With uncertainty at an all-time high, the operations and management science faculty, along with Tuck's international trade economists, are helping a range of industries refine their practice and prepare for what might come next. In this multi-part feature, we highlight current research by Tuck faculty.
In July of 2020, Vermont became the first state in the nation to make it illegal to put food waste into the conventional trash stream. Some large cities, such as Seattle and San Francisco, have similar food-scrap bans. The reason for the bans is that when food waste rots in a landfill, it creates methane, a greenhouse gas more potent than carbon dioxide. It is estimated that 20 percent of a household’s trash is composed of food waste, and that if we stopped putting food scraps into landfills, humans could reduce global greenhouse gas emissions by six to eight percent. The best thing to do with food waste is to turn it into compost, so it can be used as soil to grow more food, but the logistics of implementing a composting system at a large scale are quite daunting.
Laurens Debo
Professor of Business Administration
That’s the challenge Tuck professor Laurens Debo is studying, along with Thayer colleagues Vikrant Vaze, the Stata Family Career Development Associate Professor of Engineering, and Lilly Yang, a Ph.D. student. They are looking at Chittenden County, Vermont’s most populous region, to learn more about designing an efficient composting network that gives households a choice to do backyard composting, drop off their compost at a central location, or have it picked up by a private hauler. With each option, there are tradeoffs. Not everyone can compost in their backyard, especially in highly dense neighborhoods, and backyard compost creates more methane leakage than central composting facilities. On the other hand, having a truck travel to every household to pick up compost creates high transportation costs and tailpipe carbon dioxide emissions. “So we are trying to find, from a public policy perspective, the optimal approach as it involves routing, districting, centralized versus decentralized composting and other more complex decisions,” says Debo.

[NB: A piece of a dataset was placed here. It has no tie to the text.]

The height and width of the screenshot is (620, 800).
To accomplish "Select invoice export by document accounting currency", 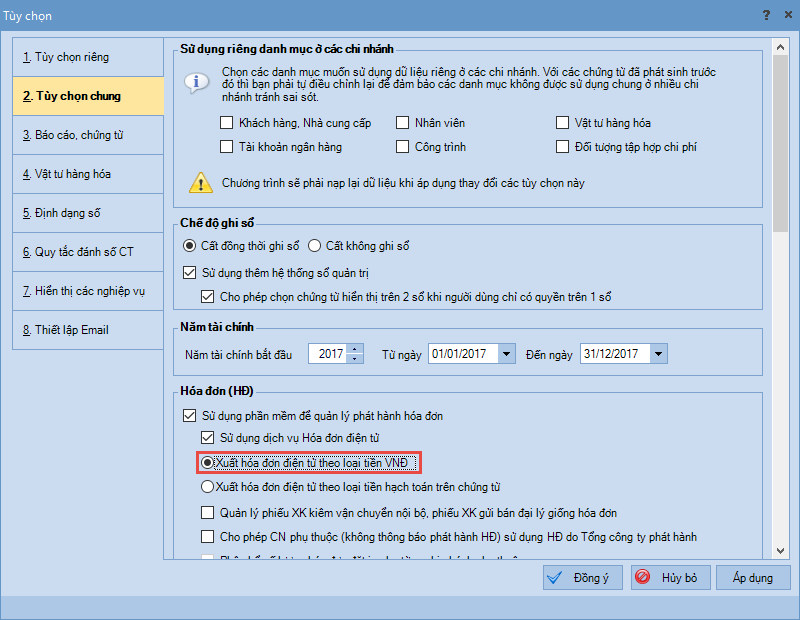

To do so, they are leveraging Vaze’s expertise in transportation networks and costs, and Debo’s expertise in logistics and modeling. The biggest problem to solve is the same one faced by the U.S. Postal Ser-vice and Amazon: how to visit every single house in a given area, and how to design the most efficient routes. It’s also called the “last mile” problem.
“This is something we discuss in my Service Operations course, in the context of e-groceries,” Debo says. “There was a company called Webvan during the dot-com boom that tried to offer grocery deliveries, but they grossly underestimated the cost of the last mile, and they went bankrupt. It’s a really difficult one to crack.”
The researchers hope their work will help other states and cities follow Vermont’s lead.